** Material to process **
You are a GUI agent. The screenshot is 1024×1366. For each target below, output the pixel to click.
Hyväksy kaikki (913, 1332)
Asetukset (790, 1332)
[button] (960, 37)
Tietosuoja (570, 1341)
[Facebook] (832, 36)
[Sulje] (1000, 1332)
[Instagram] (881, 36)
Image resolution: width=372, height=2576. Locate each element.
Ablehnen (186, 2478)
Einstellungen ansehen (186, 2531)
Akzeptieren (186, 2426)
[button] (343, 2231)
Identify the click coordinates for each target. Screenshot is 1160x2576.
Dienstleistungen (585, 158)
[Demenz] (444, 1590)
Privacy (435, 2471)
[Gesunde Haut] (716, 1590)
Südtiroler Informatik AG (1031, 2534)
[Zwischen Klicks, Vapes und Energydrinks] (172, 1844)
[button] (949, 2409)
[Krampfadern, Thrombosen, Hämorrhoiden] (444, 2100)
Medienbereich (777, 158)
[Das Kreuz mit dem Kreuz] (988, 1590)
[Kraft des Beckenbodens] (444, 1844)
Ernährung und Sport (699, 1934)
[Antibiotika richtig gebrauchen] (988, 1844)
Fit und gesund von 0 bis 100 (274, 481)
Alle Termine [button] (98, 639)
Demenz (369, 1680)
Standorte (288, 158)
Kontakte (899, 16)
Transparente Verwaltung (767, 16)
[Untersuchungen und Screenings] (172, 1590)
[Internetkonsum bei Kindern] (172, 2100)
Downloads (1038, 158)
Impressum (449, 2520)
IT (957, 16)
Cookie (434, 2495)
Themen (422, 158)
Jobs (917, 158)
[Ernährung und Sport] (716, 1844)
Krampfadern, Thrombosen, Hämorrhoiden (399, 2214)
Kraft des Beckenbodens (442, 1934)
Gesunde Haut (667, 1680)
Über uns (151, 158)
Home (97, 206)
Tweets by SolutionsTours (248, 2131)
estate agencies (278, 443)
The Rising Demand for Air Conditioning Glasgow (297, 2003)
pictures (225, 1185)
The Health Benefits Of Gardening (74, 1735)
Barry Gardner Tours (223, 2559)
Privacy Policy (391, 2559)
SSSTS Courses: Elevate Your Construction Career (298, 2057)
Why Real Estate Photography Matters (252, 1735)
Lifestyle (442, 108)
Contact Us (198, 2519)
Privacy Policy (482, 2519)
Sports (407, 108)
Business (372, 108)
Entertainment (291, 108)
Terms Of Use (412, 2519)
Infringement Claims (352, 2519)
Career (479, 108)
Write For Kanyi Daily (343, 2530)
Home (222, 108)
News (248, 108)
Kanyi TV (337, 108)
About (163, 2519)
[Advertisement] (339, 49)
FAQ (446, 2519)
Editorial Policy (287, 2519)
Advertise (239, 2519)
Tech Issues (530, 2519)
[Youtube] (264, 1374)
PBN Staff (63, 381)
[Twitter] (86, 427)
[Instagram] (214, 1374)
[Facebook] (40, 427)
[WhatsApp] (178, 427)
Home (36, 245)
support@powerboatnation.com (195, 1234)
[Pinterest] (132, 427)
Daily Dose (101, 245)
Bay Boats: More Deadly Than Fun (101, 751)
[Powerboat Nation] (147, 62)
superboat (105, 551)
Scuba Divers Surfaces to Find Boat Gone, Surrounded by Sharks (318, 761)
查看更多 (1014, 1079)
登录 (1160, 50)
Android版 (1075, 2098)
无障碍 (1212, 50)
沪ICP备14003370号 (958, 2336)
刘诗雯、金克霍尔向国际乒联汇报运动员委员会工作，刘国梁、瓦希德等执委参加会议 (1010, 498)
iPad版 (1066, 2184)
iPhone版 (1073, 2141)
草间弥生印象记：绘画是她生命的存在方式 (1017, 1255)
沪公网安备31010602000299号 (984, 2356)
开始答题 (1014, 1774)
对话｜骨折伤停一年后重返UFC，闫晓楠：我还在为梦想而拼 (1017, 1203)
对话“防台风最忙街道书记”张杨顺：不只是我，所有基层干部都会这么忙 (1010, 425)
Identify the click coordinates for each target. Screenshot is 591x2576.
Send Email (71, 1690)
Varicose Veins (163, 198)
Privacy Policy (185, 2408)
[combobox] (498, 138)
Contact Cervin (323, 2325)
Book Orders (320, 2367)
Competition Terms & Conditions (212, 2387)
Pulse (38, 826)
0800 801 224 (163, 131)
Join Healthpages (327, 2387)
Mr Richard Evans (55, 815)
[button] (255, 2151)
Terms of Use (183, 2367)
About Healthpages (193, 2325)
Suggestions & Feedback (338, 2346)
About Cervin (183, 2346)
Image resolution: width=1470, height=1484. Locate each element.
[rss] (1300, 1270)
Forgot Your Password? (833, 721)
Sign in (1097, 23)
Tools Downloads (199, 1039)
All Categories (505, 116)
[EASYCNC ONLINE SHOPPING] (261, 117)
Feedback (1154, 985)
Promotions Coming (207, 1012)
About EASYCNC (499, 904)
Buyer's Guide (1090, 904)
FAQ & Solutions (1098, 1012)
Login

** Assignment **
The full listing should be reproduced exactly.

** Solved exercise **
You are a GUI agent. The screenshot is 1024×1366. For each target below, output the pixel to click.
Hyväksy kaikki (913, 1332)
Asetukset (790, 1332)
[button] (960, 37)
Tietosuoja (570, 1341)
[Facebook] (832, 36)
[Sulje] (1000, 1332)
[Instagram] (881, 36)
Image resolution: width=372, height=2576. Locate each element.
Ablehnen (186, 2478)
Einstellungen ansehen (186, 2531)
Akzeptieren (186, 2426)
[button] (343, 2231)
Identify the click coordinates for each target. Screenshot is 1160x2576.
Dienstleistungen (585, 158)
[Demenz] (444, 1590)
Privacy (435, 2471)
[Gesunde Haut] (716, 1590)
Südtiroler Informatik AG (1031, 2534)
[Zwischen Klicks, Vapes und Energydrinks] (172, 1844)
[button] (949, 2409)
[Krampfadern, Thrombosen, Hämorrhoiden] (444, 2100)
Medienbereich (777, 158)
[Das Kreuz mit dem Kreuz] (988, 1590)
[Kraft des Beckenbodens] (444, 1844)
Ernährung und Sport (699, 1934)
[Antibiotika richtig gebrauchen] (988, 1844)
Fit und gesund von 0 bis 100 (274, 481)
Alle Termine [button] (98, 639)
Demenz (369, 1680)
Standorte (288, 158)
Kontakte (899, 16)
Transparente Verwaltung (767, 16)
[Untersuchungen und Screenings] (172, 1590)
[Internetkonsum bei Kindern] (172, 2100)
Downloads (1038, 158)
Impressum (449, 2520)
IT (957, 16)
Cookie (434, 2495)
Themen (422, 158)
Jobs (917, 158)
[Ernährung und Sport] (716, 1844)
Krampfadern, Thrombosen, Hämorrhoiden (399, 2214)
Kraft des Beckenbodens (442, 1934)
Gesunde Haut (667, 1680)
Über uns (151, 158)
Home (97, 206)
Tweets by SolutionsTours (248, 2131)
estate agencies (278, 443)
The Rising Demand for Air Conditioning Glasgow (297, 2003)
pictures (225, 1185)
The Health Benefits Of Gardening (74, 1735)
Barry Gardner Tours (223, 2559)
Privacy Policy (391, 2559)
SSSTS Courses: Elevate Your Construction Career (298, 2057)
Why Real Estate Photography Matters (252, 1735)
Lifestyle (442, 108)
Contact Us (198, 2519)
Privacy Policy (482, 2519)
Sports (407, 108)
Business (372, 108)
Entertainment (291, 108)
Terms Of Use (412, 2519)
Infringement Claims (352, 2519)
Career (479, 108)
Write For Kanyi Daily (343, 2530)
Home (222, 108)
News (248, 108)
Kanyi TV (337, 108)
About (163, 2519)
[Advertisement] (339, 49)
FAQ (446, 2519)
Editorial Policy (287, 2519)
Advertise (239, 2519)
Tech Issues (530, 2519)
[Youtube] (264, 1374)
PBN Staff (63, 381)
[Twitter] (86, 427)
[Instagram] (214, 1374)
[Facebook] (40, 427)
[WhatsApp] (178, 427)
Home (36, 245)
support@powerboatnation.com (195, 1234)
[Pinterest] (132, 427)
Daily Dose (101, 245)
Bay Boats: More Deadly Than Fun (101, 751)
[Powerboat Nation] (147, 62)
superboat (105, 551)
Scuba Divers Surfaces to Find Boat Gone, Surrounded by Sharks (318, 761)
查看更多 (1014, 1079)
登录 (1160, 50)
Android版 (1075, 2098)
无障碍 (1212, 50)
沪ICP备14003370号 (958, 2336)
刘诗雯、金克霍尔向国际乒联汇报运动员委员会工作，刘国梁、瓦希德等执委参加会议 (1010, 498)
iPad版 (1066, 2184)
iPhone版 (1073, 2141)
草间弥生印象记：绘画是她生命的存在方式 (1017, 1255)
沪公网安备31010602000299号 (984, 2356)
开始答题 (1014, 1774)
对话｜骨折伤停一年后重返UFC，闫晓楠：我还在为梦想而拼 (1017, 1203)
对话“防台风最忙街道书记”张杨顺：不只是我，所有基层干部都会这么忙 (1010, 425)
Identify the click coordinates for each target. Screenshot is 591x2576.
Send Email (71, 1690)
Varicose Veins (163, 198)
Privacy Policy (185, 2408)
[combobox] (498, 138)
Contact Cervin (323, 2325)
Book Orders (320, 2367)
Competition Terms & Conditions (212, 2387)
Pulse (38, 826)
0800 801 224 (163, 131)
Join Healthpages (327, 2387)
Mr Richard Evans (55, 815)
[button] (255, 2151)
Terms of Use (183, 2367)
About Healthpages (193, 2325)
Suggestions & Feedback (338, 2346)
About Cervin (183, 2346)
Image resolution: width=1470, height=1484. Locate each element.
[rss] (1300, 1270)
Forgot Your Password? (833, 721)
Sign in (1097, 23)
Tools Downloads (199, 1039)
All Categories (505, 116)
[EASYCNC ONLINE SHOPPING] (261, 117)
Feedback (1154, 985)
Promotions Coming (207, 1012)
About EASYCNC (499, 904)
Buyer's Guide (1090, 904)
FAQ & Solutions (1098, 1012)
Login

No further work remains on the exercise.